Вообще же гениальный текст Лу напоминает воспоминания матери о любимом ребенке. Конечно, мать лучше всего знает ребенка в его бедственности, в его недомоганиях и недугах, в его слабостях. Собственно, и центральный пункт исповедей Рильке как раз и проходил по этому нерву. А самое слабое место Рильке – его телесный состав, хрупкий и прихотливый, нацеленный на гармонию с духом, но далеко не всегда этому духу подчиняющийся. Зная ребенка в этой его телесной уязвимости, привыкая сострадать именно в этом, утешать и давать советы, мать и все происходящие духовные странствия ребенка видит сквозь эту решетку, и, когда ей нужно подвести итоги его великой жизни, великой именно в духовном аспекте, она неожиданно обрушивает поток дифирамбов, указывая на достижения, которые на самом деле никак не проистекают из главного конфликта, ею прежде обозначенного. С одной стороны, она называет телесность Рильке изначально «нездоровым жилищем», а его путь в этом смысле крестным путем, путем «великой бедственности». «Он выкрикивает каждое из этих слов (его к ней жалобы. – Н.Б.) с креста, к которому он был пригвожден, который мощно держит его вздернуто-вытянутым…», и за его словами она слышит «одно мучительнейшее “жажду! ”». С другой же стороны, завершая книгу, Лу подчеркнуто отмечает: «Нет ничего более неверного и ошибочного, чем рисовать его образ, педалируя на его жалобах и разочарованиях в самом себе». Она спрашивает, почему «Рильке оказывал на людей столь превосходящее воздействие. Почему именно он, столь часто беспомощный и стенающий (Лу забывает здесь, что таким он открывался почти единственно только ей. – Н.Б.), стал для столь многих советчиком, помощником, даже вождем, без кого целая община оказалась бы осиротевшей и разоренной. Это происходило потому, что даже сквозь дыры и лохмотья его собственного раздрая являла себя грандиозная душа, воодушевлявшая и пленявшая».

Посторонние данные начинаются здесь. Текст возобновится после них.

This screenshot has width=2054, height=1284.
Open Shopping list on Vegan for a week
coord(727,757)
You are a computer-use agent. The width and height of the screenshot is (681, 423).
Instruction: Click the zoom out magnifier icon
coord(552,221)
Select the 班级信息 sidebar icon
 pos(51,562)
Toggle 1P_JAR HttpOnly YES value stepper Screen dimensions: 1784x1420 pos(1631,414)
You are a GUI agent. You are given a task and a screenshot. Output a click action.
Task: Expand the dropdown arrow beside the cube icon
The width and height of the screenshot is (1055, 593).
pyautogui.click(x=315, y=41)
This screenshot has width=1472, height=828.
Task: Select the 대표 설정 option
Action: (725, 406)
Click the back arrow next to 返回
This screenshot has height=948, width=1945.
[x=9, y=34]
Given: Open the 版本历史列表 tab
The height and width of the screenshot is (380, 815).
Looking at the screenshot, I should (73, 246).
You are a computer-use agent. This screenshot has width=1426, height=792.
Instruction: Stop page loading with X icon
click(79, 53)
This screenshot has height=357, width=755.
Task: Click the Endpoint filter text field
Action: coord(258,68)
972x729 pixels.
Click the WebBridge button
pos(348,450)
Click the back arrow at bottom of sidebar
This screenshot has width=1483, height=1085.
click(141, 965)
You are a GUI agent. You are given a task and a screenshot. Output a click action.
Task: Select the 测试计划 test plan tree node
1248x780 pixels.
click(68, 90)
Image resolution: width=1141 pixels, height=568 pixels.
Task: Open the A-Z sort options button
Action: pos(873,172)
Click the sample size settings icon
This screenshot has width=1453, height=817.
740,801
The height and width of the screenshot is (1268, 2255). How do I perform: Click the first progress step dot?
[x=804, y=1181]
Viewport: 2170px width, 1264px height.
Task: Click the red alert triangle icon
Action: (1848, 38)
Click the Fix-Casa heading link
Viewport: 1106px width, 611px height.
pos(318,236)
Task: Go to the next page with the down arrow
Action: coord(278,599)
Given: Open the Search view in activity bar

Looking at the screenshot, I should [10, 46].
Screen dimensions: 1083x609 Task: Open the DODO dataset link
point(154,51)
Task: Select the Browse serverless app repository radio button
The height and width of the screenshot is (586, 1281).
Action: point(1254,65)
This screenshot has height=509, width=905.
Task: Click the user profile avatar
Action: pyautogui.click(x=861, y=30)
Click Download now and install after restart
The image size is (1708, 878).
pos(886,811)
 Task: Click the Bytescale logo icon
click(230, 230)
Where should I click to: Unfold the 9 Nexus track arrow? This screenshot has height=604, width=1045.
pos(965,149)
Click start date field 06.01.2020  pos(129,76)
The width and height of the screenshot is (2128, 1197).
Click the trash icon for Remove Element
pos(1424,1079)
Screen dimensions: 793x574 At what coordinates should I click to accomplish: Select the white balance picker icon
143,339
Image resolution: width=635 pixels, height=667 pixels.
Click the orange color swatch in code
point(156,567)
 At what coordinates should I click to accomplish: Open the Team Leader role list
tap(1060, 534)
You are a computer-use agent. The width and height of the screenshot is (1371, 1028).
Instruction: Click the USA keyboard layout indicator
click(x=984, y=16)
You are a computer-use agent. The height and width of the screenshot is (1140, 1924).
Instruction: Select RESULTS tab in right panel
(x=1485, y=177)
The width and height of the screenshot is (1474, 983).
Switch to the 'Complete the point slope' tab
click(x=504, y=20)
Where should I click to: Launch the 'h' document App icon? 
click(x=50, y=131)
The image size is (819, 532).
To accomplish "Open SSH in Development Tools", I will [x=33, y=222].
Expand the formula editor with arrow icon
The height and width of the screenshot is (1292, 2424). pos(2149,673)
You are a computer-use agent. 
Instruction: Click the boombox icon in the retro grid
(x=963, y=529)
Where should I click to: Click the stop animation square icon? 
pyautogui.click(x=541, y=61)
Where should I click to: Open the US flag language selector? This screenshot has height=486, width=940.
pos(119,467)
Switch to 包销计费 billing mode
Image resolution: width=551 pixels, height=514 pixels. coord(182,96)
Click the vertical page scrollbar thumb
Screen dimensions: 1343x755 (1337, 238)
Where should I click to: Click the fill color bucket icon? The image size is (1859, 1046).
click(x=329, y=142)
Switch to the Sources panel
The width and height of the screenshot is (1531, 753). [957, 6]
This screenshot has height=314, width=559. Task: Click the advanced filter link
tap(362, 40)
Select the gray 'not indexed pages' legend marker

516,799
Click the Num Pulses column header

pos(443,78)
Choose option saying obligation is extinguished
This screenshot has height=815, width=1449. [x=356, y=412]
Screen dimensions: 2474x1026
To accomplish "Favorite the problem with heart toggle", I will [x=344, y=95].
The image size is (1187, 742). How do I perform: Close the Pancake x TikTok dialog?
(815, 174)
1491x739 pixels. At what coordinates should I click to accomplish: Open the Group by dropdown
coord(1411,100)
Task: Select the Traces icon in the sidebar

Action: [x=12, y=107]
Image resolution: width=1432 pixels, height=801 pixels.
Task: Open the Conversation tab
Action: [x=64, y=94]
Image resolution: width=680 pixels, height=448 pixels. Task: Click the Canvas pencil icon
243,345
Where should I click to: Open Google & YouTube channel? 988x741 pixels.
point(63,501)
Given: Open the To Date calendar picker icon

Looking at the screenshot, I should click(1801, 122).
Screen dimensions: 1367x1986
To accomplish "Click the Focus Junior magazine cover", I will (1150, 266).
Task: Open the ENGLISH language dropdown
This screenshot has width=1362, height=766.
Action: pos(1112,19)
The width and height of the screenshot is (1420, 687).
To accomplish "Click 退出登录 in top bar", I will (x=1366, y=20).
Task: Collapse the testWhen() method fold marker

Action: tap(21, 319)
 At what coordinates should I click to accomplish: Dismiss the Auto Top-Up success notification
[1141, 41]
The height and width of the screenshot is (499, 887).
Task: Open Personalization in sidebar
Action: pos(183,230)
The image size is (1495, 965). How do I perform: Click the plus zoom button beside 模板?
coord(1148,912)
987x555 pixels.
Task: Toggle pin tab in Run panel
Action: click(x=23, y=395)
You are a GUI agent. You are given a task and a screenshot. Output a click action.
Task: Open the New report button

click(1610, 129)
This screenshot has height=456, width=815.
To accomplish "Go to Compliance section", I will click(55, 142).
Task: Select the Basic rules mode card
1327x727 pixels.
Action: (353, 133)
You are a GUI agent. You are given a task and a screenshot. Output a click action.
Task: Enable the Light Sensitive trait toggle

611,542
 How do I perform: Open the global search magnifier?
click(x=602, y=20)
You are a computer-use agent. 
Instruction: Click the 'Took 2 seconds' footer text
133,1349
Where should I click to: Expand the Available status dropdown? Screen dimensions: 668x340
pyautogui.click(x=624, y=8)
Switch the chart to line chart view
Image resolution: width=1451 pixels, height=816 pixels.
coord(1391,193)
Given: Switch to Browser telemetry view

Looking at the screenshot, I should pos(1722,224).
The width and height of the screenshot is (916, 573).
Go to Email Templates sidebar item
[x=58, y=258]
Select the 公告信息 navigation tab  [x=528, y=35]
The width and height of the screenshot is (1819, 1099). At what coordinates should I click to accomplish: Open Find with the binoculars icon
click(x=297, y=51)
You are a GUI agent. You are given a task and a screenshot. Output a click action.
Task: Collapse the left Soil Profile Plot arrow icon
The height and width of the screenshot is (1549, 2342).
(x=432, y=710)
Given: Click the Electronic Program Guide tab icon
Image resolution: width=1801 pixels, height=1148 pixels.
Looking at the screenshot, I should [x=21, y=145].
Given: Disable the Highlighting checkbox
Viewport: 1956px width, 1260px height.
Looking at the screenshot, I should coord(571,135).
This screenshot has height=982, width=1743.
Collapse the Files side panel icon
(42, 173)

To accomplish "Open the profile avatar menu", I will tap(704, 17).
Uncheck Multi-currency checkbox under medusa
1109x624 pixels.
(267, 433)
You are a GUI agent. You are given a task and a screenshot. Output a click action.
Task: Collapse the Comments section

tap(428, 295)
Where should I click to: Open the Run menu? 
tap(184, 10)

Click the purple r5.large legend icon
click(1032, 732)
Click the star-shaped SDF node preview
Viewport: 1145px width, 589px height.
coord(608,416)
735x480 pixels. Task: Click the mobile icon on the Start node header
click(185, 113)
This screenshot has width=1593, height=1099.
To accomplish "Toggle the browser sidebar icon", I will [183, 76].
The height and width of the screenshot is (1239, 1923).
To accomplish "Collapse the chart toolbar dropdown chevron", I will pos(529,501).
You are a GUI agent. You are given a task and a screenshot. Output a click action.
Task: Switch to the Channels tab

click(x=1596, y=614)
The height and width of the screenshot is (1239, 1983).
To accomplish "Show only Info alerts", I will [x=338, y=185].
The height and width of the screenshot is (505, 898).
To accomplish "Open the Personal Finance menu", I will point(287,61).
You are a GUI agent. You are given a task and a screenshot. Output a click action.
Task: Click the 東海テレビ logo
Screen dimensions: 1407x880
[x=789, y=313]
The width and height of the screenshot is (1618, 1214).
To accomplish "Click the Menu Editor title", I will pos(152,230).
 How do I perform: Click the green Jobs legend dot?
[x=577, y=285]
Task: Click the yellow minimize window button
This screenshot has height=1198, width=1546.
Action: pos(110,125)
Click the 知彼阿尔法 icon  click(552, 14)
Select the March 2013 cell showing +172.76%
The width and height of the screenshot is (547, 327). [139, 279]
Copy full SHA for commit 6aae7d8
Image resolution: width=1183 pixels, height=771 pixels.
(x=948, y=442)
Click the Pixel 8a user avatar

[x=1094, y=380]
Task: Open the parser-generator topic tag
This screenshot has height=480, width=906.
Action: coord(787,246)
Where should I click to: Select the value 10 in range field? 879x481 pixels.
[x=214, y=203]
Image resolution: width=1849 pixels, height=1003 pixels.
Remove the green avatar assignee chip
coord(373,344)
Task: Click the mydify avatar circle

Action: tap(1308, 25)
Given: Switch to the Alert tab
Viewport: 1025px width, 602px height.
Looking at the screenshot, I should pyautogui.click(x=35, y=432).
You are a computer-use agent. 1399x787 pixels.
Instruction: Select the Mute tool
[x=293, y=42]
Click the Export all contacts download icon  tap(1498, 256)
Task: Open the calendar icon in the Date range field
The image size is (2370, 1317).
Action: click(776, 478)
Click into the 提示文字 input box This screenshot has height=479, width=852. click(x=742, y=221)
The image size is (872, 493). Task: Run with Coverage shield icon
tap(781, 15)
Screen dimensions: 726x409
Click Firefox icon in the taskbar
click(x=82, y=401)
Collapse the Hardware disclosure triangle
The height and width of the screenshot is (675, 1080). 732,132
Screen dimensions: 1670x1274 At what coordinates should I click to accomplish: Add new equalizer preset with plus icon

С одной стороны, Лу сомневается в том, что Дуинские элегии оказались целительны для самого поэта как приватного лица. А с другой, сама же рассказывает историю об одном знакомом страдальце, которого Элегии преобразовали, ввели в «бытие неописуемой силы свечения». Понимание этой силы Элегий почти терапевтически возрождало Рильке, что Лу и не скрывает: «…Благодаря тому, что Рильке поднимал их день у Креста до пасхального дня, этот день становился реальным и ценным и для него самого…»

Разумеется, дисгармония между телом и духом для Рильке значила много больше, чем это бывает у христианина, для которого конфликт между миром сим и «царством не от мира сего» почти желателен. Но для дзэнца, формирующего мир, где раздвоенности похерены, смерть и жизнь дружественно слиты, а вкушение и познание неразличимы, плоть есть оборотная сторона духа, равно и наоборот. Вот почему нарушения внутри телесных коммуникаций столь метафизически значимы, требуя своего постижения в реальной экзистенциальной трагике. Ибо умереть нужно, как полагал Рильке, «своей смертью», а не анонимно-всеобщей.

Бытие по силам лишь герою

Всякое понимание есть в тот же самый момент непонимание. Эта истина, много раз высказанная от Гёте до Потебни, в книге Лу Саломе о Рильке явлена в отчетливой силе. С одной стороны, Лу с удивительной проницательностью препарирует многочисленные жалобы Рильке, вникает в них и делает выводы казалось бы гениально, однако возникает впечатление, будто весь Рильке с утра до ночи и во все дни своей жизни был отдан на растерзание этим своим «демонам». Абсолютизируя одну ноту в его жизненном аккорде, она перестает слышать остальные звуки и, соответственно, рисует вечно больного, мрачного неврастеника-ипохондрика, изначально не просто подавленного, но почти раздавленного своей пойманностью-в-теле и ведущего против него, против этого его неслыханной силы террора, героическую внутреннюю борьбу, созидая для этого целый сонм образов и в том числе ангелов – тех существ, что совершенно свободны от телесных детерминаций. Всё это если отчасти и верно, то лишь внутри этой одной ноты в аккорде многосложнейшем, внутри именно одного (среди многих) измерения жизни поэта.